RIO DE JANEIRO, BRAZIL – Despite the continuing low inflation rate, the recent strong devaluation of the Brazilian currency and decreasing economic activity, Brazil’s Monetary Policy Committee (COPOM) surprised the market and announced on Wednesday it was maintaining the country’s benchmark interest rate (SELIC) at 6.5 percent per year.
“Taking into account the baseline scenario, the balance of risks, and the wide array of available information, the COPOM unanimously decided to maintain the SELIC rate at 6.50 percent per year,” read the statement issued by the Central Bank immediately following the decision.
Continuing, “The Committee judges that this decision reflects the recent change in the balance of risks to prospective inflation and is consistent with convergence of inflation to target over the relevant horizon for the conduct of monetary policy, which includes 2018 and, to a greater extent, 2019.”
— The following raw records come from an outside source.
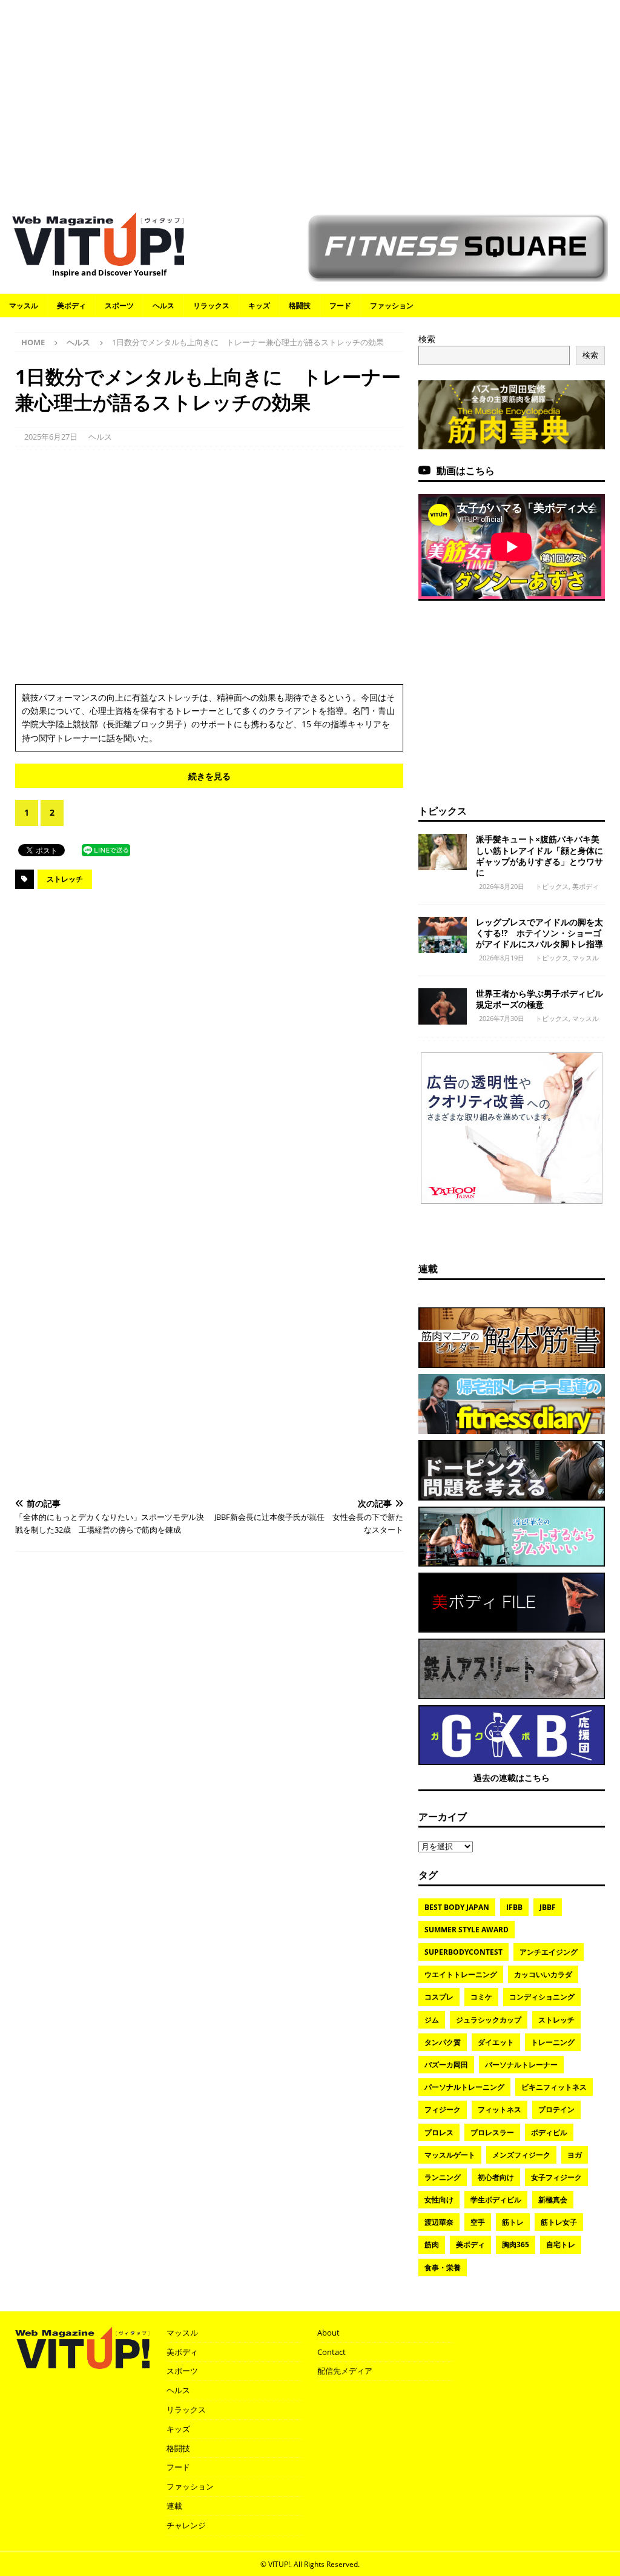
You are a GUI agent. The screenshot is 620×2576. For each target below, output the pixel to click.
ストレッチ (65, 879)
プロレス (438, 2132)
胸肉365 (515, 2244)
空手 (477, 2222)
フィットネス (499, 2109)
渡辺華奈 (438, 2222)
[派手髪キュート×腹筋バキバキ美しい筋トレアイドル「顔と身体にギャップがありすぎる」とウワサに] (442, 852)
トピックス (442, 810)
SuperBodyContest (463, 1952)
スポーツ (119, 305)
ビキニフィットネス (554, 2087)
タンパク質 (442, 2042)
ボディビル (549, 2132)
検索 (426, 339)
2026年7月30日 (501, 1018)
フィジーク (442, 2109)
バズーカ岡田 (446, 2064)
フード (340, 305)
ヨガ (574, 2155)
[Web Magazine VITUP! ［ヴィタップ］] (98, 259)
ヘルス (163, 305)
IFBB (514, 1907)
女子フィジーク (556, 2177)
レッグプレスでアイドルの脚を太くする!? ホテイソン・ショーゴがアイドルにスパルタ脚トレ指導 (539, 932)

According to the Central Bank the steep appreciation of the U.S. dollar seen in the past few days occurred not only here, in relation to the Brazilian real, but around the world, decreasing investor interest for emerging economies like Brazil.
“The external scenario became more challenging and volatile. The evolution of risks, largely associated with the normalization of interest rates in some advanced economies, has led to adjustments in the international financial markets. As a result, there was a reduction in risk appetite in relation to emerging economies,” stated the document.
For economic consultancy group Focus-Economics the scenario is likely to remain volatile until October’s Presidential election.
“Although some progress has been made in improving government accounts, tougher reforms are needed to put public finances on a sustainable path, and a market-friendly outcome in October’s elections is key to supporting the economic outlook.”